EXERCISE MATERIALS ▸
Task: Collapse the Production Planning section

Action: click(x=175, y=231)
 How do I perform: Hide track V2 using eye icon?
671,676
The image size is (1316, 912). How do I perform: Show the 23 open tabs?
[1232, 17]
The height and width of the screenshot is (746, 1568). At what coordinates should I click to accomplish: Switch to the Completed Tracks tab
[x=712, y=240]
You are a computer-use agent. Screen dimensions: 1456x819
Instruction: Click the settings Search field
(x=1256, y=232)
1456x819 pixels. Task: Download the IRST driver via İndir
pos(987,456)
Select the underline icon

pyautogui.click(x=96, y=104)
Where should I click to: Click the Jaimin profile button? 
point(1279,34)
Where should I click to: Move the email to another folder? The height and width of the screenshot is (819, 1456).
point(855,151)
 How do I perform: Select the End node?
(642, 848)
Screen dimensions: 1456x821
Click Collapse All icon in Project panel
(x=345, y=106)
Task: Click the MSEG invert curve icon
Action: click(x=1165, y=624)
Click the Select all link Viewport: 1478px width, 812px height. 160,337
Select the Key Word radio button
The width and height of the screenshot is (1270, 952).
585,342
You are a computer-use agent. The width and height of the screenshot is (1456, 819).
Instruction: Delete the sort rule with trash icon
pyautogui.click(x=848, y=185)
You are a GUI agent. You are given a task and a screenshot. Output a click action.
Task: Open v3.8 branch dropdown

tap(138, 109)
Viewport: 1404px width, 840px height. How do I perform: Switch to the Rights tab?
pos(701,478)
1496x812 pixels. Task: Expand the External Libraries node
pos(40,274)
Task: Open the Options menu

WHAT TO WORK ON ▸
The response should repeat the whole listing exactly.

SOLUTION ▸
Task: Collapse the Production Planning section

Action: click(x=175, y=231)
 How do I perform: Hide track V2 using eye icon?
671,676
The image size is (1316, 912). How do I perform: Show the 23 open tabs?
[1232, 17]
The height and width of the screenshot is (746, 1568). At what coordinates should I click to accomplish: Switch to the Completed Tracks tab
[x=712, y=240]
You are a computer-use agent. Screen dimensions: 1456x819
Instruction: Click the settings Search field
(x=1256, y=232)
1456x819 pixels. Task: Download the IRST driver via İndir
pos(987,456)
Select the underline icon

pyautogui.click(x=96, y=104)
Where should I click to: Click the Jaimin profile button? 
point(1279,34)
Where should I click to: Move the email to another folder? The height and width of the screenshot is (819, 1456).
point(855,151)
 How do I perform: Select the End node?
(642, 848)
Screen dimensions: 1456x821
Click Collapse All icon in Project panel
(x=345, y=106)
Task: Click the MSEG invert curve icon
Action: click(x=1165, y=624)
Click the Select all link Viewport: 1478px width, 812px height. 160,337
Select the Key Word radio button
The width and height of the screenshot is (1270, 952).
585,342
You are a computer-use agent. The width and height of the screenshot is (1456, 819).
Instruction: Delete the sort rule with trash icon
pyautogui.click(x=848, y=185)
You are a GUI agent. You are given a task and a screenshot. Output a click action.
Task: Open v3.8 branch dropdown

tap(138, 109)
Viewport: 1404px width, 840px height. How do I perform: Switch to the Rights tab?
pos(701,478)
1496x812 pixels. Task: Expand the External Libraries node
pos(40,274)
Task: Open the Options menu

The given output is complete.